The trial will serve as an opportunity to put to practice lessons learned by NATO nations during the last decade of operating as a coalition force, with the goal of providing guidance for future work programs and technology advancements. It also will be critical to implementing NATO’s commitment to establish an enduring joint intelligence, surveillance and reconnaissance (JISR) capability. It also will affect the Future Mission Network, which will be modeled after the Afghan Mission Network.

The UV14 participating nations sponsor systems, either commercial or government assets, to be tested and considered as part of a future joint capability. “What we’re looking for here are system investments as part of stock taking for joint ISR,” says Richard Wittstruck, chairman of the NATO Joint Capability Group for ISR and deputy program executive officer for intelligence, electronic warfare and sensors, U.S. Army. “Many of the systems that the nations said they would commit, or may commit, in a campaign over the next five years would be the systems they’re bringing.”

The United States, for example, is committing an aircraft to simulate a major unmanned aerial vehicle, such as a Predator or Reaper.
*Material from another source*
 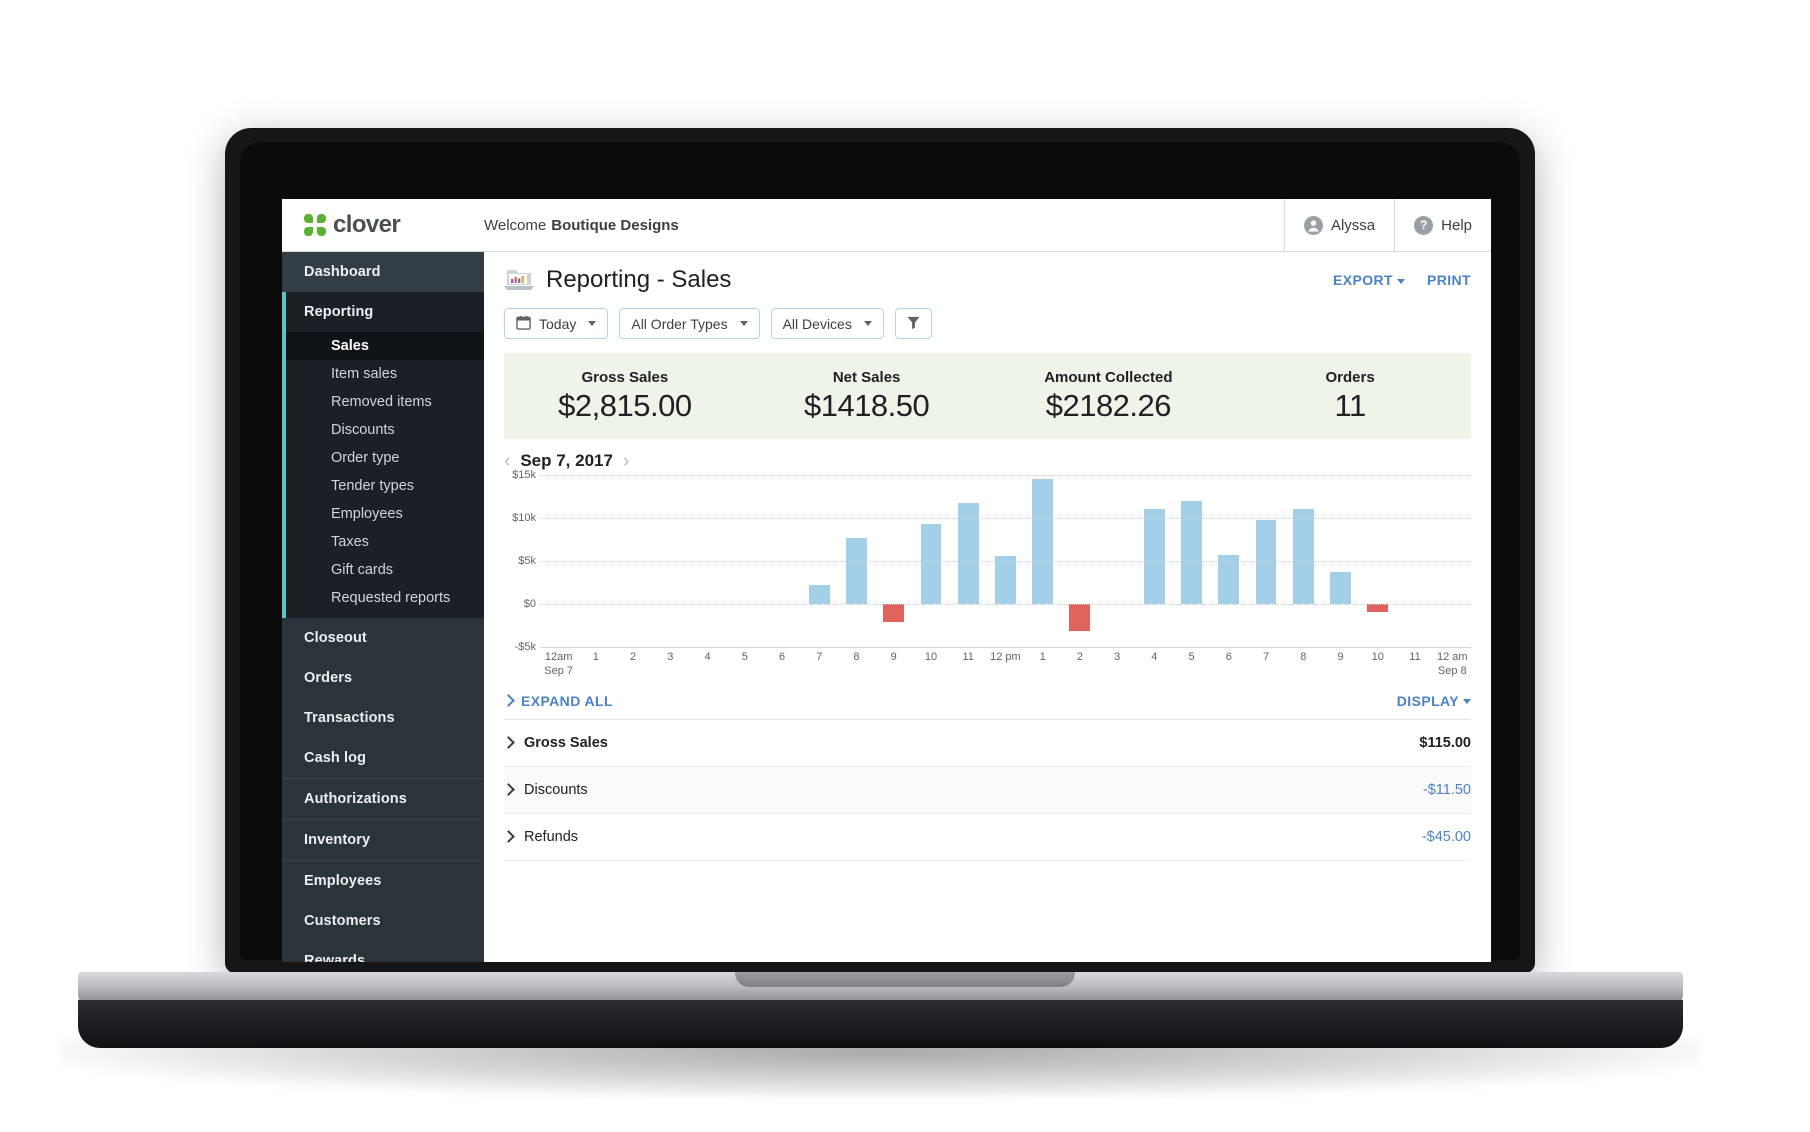 I want to click on table-row: Refunds -$45.00, so click(x=986, y=838).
U.S. forces also will bring to the trial a number of ground systems for collecting and exploiting ISR data, including unattended ground sensors capable of collecting seismic or acoustic data and providing limited imaging capabilities. “We’re also going to introduce into this trial the use of aerostats,” Wittstruck reports, adding that one aerostat system will be deployed to Norway, the host country for the trial. “That is a NATO training asset that’s being relocated from its training base on the continent up to Norway, and that will do maritime surveillance as well as land surveillance to inform the operational picture.”

The UV14 also will test suites of processing, exploitation and dissemination systems. “The most prominent one is the NATO Intelligence Toolbox, which is used to perform advanced analytics on collected data to bring forward a correlated, if not fused, picture of the battlefield,” Wittstruck offers. Additionally, the U.S. will provide the Distributed Common Ground System family of systems, including Army, Air Force and Special Operations Forces versions of the system. Some will be deployed overseas while others remain stateside.

Lessons learned from the trial also will affect NATO’s Response Force 2016 concept. “This is their force design model of a collection of volunteer nations that will now take the command headquarters control for land, maritime and air, in the event of a campaign. Spain is to command the land component command. The United Kingdom will do the maritime command, and Italy will command the air command, if and when a campaign arises in 2016 and beyond,” Wittstruck explains. “What we’ve done as part of the UV14, is to let each one of those NRF16 nations lead their component.”

The trial will be sponsored by NATO’s Conference of National Armament Directors.